Forward Deployed. Forward Engaged.
Official U.S. Marine Corps Website
Photo Information

Elena Takaho, serving as an interpreter, explains the capabilities and mechanics of the MV-22B Osprey to Japan Air Self-Defense Force members Feb. 21 during a tour of the Marine Aircraft Group 36 hangar on Marine Corps Air Station Futenma. The JASDF members also received a presentation on MAG-36’s mission and visited the flight control tower. Takaho is a community relations specialist with MCAS Futenma, Marine Corps Installations Pacific.

Photo by Lance Cpl. David N. Hersey

Pilots tour MCAS Futenma during exchange

28 Feb 2013 | Lance Cpl.
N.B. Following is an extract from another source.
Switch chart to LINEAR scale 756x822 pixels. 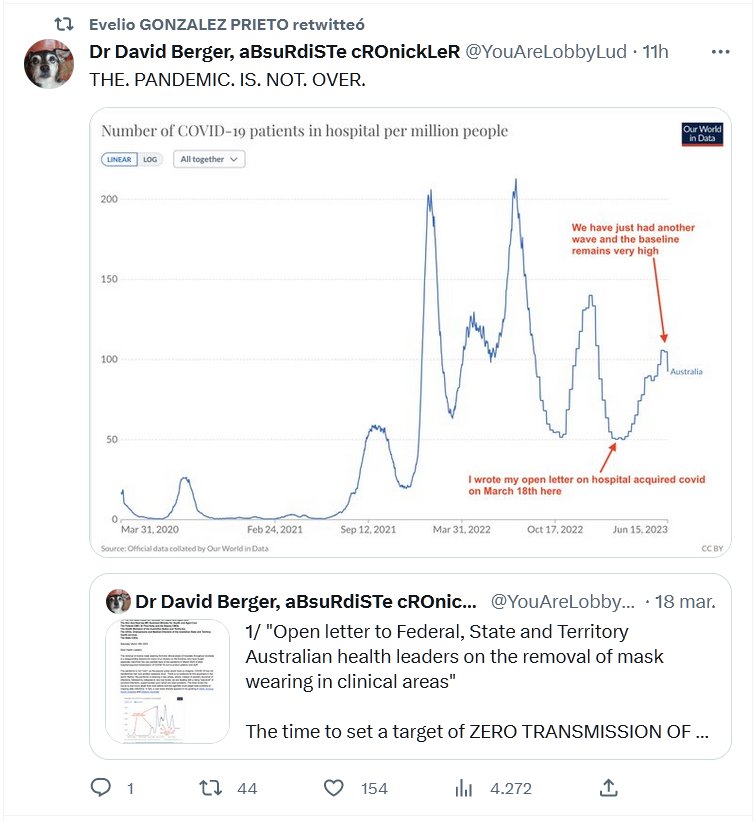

David N. Hersey Marine Corps Installations Pacific

Nine pilots with the Japan Air Self-Defense Force toured Marine Aircraft Group 36’s hangar, and discussed the group’s functions and its facilities Feb. 21 at Marine Corps Air Station Futenma.

The visit began with a short introduction about 1st Marine Aircraft Wing, III Marine Expeditionary Force, and its mission. After learning about 1st MAW and its subordinate units, the JASDF officers toured a KC-130J Hercules aircraft and an MV-22B Osprey.

“We are giving them the chance to understand how we operate,” said Capt. James D. Wood, a KC-130 co-pilot with Marine Aerial Refueler Transport Squadron 152, MAG-36, 1st MAW.

The visit was part of the Japan Observer Exchange Program, which is a successful way for the U.S. military and JSDF to better understand and support each other, according to Elena Takaho, the community relations specialist for MCAS Futenma.

The JASDF pilots also had the opportunity to experience aircraft simulators on the air station and learn about the training Marine pilots conduct regularly to ensure mission accomplishment and safety.

“This is the third time I’ve worked with the program,” said Wood. “I’m glad the event went well and the pilots got to see many aspects of the group.”

The pilots enjoyed their visit and look forward to future opportunities with the Marines, according to JASDF Maj. Katsuhiko Unno, one of the visiting pilots.

“The Marines are famous for being the first to go in and the last to leave,” said Unno. “I could feel that today.”

The visit provided the JASDF officers a chance to experience how Marines in the aircraft wing train to maintain and improve their skills while improving the relationship between the Marines and the JASDF.